===== Task input

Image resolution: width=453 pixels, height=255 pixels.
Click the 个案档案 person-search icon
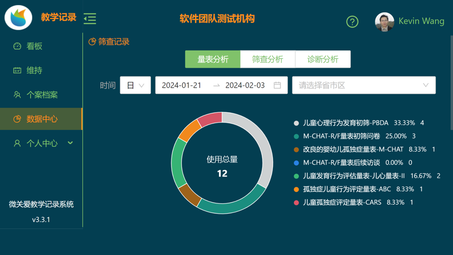tap(17, 94)
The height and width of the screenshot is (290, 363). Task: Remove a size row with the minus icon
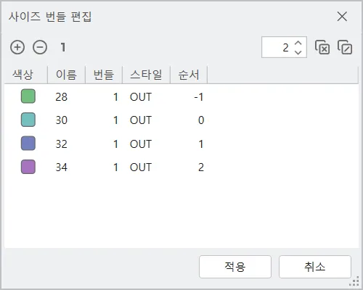click(x=40, y=47)
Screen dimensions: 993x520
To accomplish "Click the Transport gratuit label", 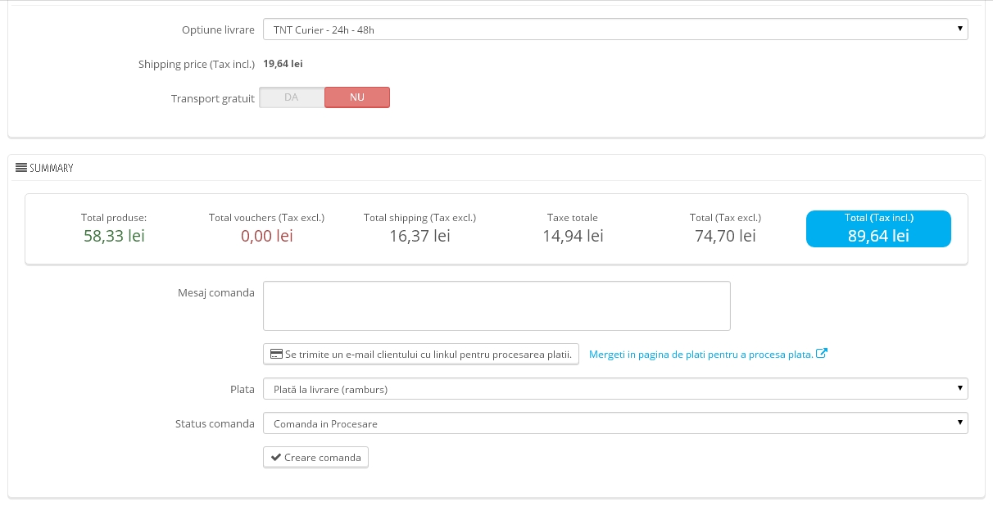I will 213,98.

==========

▶ **About this task**
Exactly and only the lines from the top of the records down to the line containing "Screen dimensions: 993x520" should be transcribed, please, without the pictures.

▶ **Task response**
Image resolution: width=453 pixels, height=255 pixels.
Click the 个案档案 person-search icon
tap(17, 94)
The height and width of the screenshot is (290, 363). Task: Remove a size row with the minus icon
click(x=40, y=47)
Screen dimensions: 993x520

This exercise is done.